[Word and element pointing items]
+---+

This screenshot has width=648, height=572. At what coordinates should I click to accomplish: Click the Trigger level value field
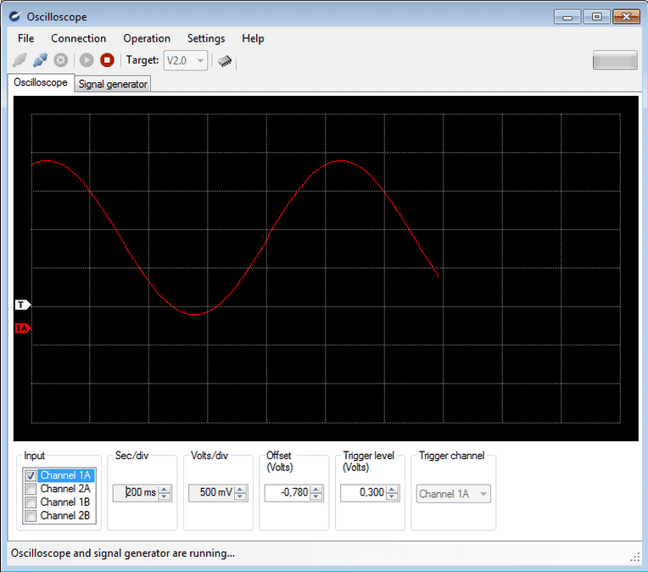click(362, 493)
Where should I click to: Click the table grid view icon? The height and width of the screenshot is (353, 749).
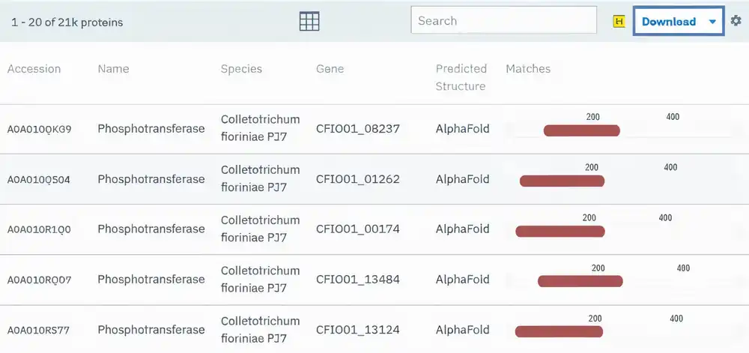(x=309, y=22)
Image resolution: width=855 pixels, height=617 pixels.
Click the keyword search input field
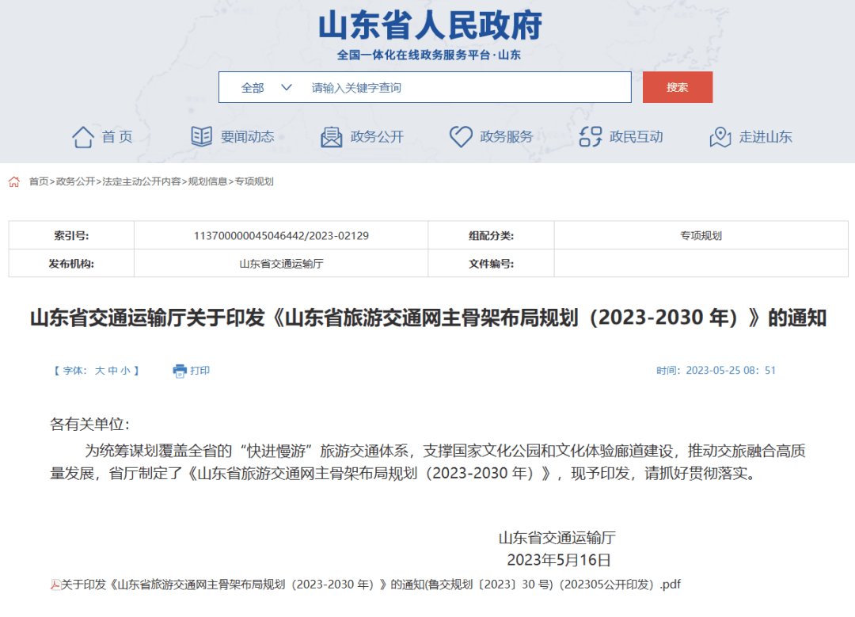point(467,87)
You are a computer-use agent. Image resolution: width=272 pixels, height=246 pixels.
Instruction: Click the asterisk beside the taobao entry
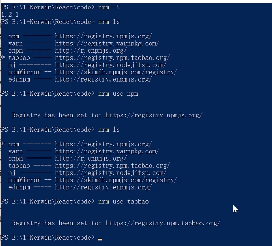tap(3, 58)
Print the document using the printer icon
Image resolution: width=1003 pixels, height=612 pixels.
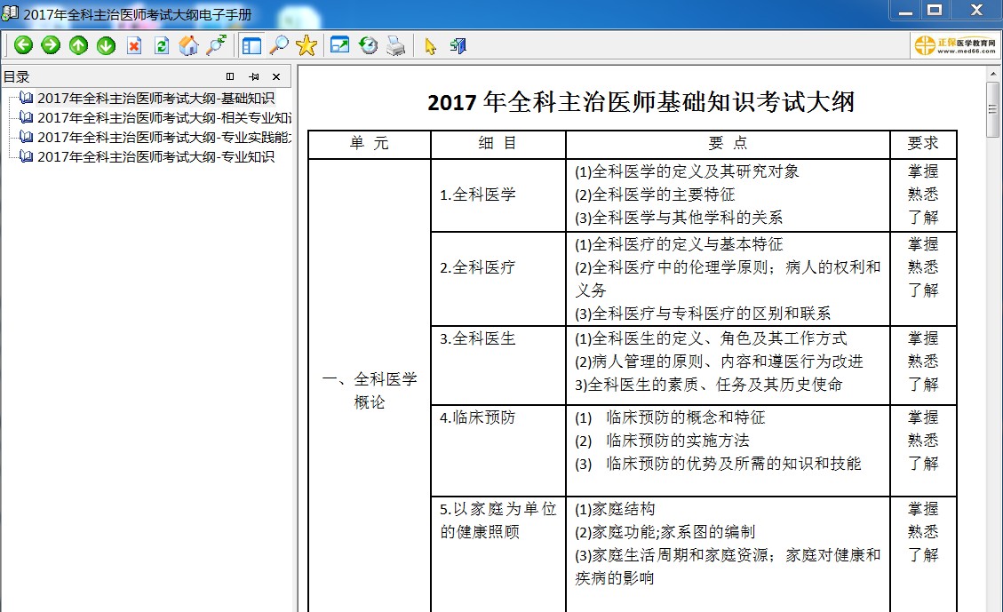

+---+

Convert the items above into a JSON list of strings with one string per line, omitting blank lines and leaving out the pictures.

[
  "This screenshot has width=648, height=572. At what coordinates should I click to accomplish: Click the Trigger level value field",
  "click(362, 493)",
  "Where should I click to: Click the table grid view icon? The height and width of the screenshot is (353, 749).",
  "(x=309, y=22)",
  "Image resolution: width=855 pixels, height=617 pixels.",
  "Click the keyword search input field",
  "point(467,87)",
  "You are a computer-use agent. Image resolution: width=272 pixels, height=246 pixels.",
  "Instruction: Click the asterisk beside the taobao entry",
  "tap(3, 58)",
  "Print the document using the printer icon",
  "Image resolution: width=1003 pixels, height=612 pixels."
]